Texto seleccionado:

Se ha escrito un crimen con Twin Peaks: ¿Qué nos queda de la gran epopeya americana?

Dejemos de fingir que hablamos de cosas diferentes (carta de Althusser a Lacan).

Hace un par de años se armó un cierto revuelo motivado por una entrevista que David Lynch concedió al diario británico The Guardian. En ella, no solo se limitó a justificar el ansiado retorno de la celebérrima Twin Peaks, sino que, además, ofreció los siguientes comentarios acerca del entonces presidente de los EE. UU., Donald J. Trump. Parafraseo: Podría pasar a la historia como uno de los grandes presidentes, ha perturbado el status quo. Nadie ha sido capaz de refutarlo con inteligencia. El exmandatario se apresuró feliz a leer—directamente del periódico, creo—los asertos de Lynch ante las cámaras de televisión y ante sus seguidores, congregados las unas y los otros en un mitin pre electoral en Carolina del Sur. Consternado, quizá, por el aluvión que se le venía encima, Lynch se vio obligado a matizar sus palabras mediante un post en la popular red social Facebook: […] Está [Donald J. Trump] causando mucho sufrimiento y división. […] Usted puede unir el país […] Su alma cantará […] Solo necesita tratar a los demás como le gustaría que lo trataran a usted.

Datos mostrados:
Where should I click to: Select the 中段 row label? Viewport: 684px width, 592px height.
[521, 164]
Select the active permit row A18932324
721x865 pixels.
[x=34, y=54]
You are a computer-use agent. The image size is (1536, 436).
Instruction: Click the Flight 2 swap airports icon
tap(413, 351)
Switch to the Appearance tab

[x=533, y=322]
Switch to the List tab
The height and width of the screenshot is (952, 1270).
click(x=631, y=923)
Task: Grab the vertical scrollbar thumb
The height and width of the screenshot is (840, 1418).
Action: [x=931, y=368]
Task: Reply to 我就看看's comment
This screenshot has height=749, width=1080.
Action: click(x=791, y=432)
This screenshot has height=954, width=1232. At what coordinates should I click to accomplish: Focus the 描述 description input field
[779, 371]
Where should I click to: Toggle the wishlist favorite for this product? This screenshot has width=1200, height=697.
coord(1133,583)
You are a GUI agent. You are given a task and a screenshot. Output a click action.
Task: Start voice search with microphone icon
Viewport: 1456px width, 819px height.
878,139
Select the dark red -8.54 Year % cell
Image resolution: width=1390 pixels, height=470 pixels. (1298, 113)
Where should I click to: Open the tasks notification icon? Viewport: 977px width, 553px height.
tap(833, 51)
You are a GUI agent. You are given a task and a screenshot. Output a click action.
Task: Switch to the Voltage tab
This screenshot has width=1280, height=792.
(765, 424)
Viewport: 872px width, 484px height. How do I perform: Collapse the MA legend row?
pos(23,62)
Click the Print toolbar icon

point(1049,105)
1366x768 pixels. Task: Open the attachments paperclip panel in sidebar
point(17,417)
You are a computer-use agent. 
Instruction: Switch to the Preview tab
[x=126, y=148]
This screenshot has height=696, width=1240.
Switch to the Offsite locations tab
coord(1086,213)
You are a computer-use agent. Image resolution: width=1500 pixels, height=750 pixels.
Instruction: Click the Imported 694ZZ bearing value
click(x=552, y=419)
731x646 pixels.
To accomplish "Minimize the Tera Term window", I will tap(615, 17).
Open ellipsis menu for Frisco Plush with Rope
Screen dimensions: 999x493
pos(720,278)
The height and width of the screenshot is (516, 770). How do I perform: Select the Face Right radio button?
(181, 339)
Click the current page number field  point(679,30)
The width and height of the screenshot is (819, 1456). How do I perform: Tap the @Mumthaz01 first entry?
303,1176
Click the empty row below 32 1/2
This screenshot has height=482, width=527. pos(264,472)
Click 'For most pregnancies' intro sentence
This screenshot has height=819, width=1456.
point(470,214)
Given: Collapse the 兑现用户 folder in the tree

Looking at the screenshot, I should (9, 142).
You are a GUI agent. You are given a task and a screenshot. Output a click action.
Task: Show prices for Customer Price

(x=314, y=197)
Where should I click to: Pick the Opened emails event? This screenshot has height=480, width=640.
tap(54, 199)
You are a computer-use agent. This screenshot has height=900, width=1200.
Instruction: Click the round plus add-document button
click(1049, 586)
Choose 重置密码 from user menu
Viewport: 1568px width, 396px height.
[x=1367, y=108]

Consignas de trabajo:
1. Según el texto seleccionado, ¿a qué diario británico concedió David Lynch la entrevista que provocó el revuelo?
2. Indica si cada afirmación concuerda con el texto seleccionado y cita las palabras que lo deciden: (a) Trump leyó los asertos de Lynch en un mitin en Carolina del Sur. (b) Lynch matizó sus palabras en otra entrevista televisiva. (c) La entrevista de Lynch se publicó hace un par de años.
3. Redacta la continuación del texto seleccionado a partir de su última oración.
Los datos no intervienen en esta actividad.

Resultados esperados:
1. Al diario británico The Guardian.

2.
(a) Sí: «en un mitin pre electoral en Carolina del Sur».
(b) No: «mediante un post en la popular red social Facebook».
(c) Sí: «Hace un par de años se armó un cierto revuelo motivado por una entrevista que David Lynch concedió al diario británico The Guardian».

3.
Forzoso me resulta confesar mi estupefacción ante las enloquecidas esperanzas de quien yo creía maestro del sarcasmo y la doblez. ¿Cómo es posible—me preguntaba—la convivencia entre el discurso almibarado de Pollyanna y el cinismo de Blue Velvet? ¿De qué modo coinciden los calicós de La casa de la pradera y las gatas de Mulholland Drive? ¿Dónde, en definitiva, pueden encontrarse Se ha escrito un crimen y Twin Peaks?

Muy separadas ambas series en el espacio—de costa a costa, pues Se ha escrito un crimen (CBS) transcurre en Maine, estado al noreste del Atlántico, mientras que Twin Peaks (ABC) tiene como escenario el estado de Washington, en el noroeste del Pacífico—, pero no demasiado en el tiempo. La primera, Se ha escrito un crimen, se emitió del 84 al 96, la segunda, Twin Peaks, del 90 al 91; la tercera temporada, a lo largo de 2017.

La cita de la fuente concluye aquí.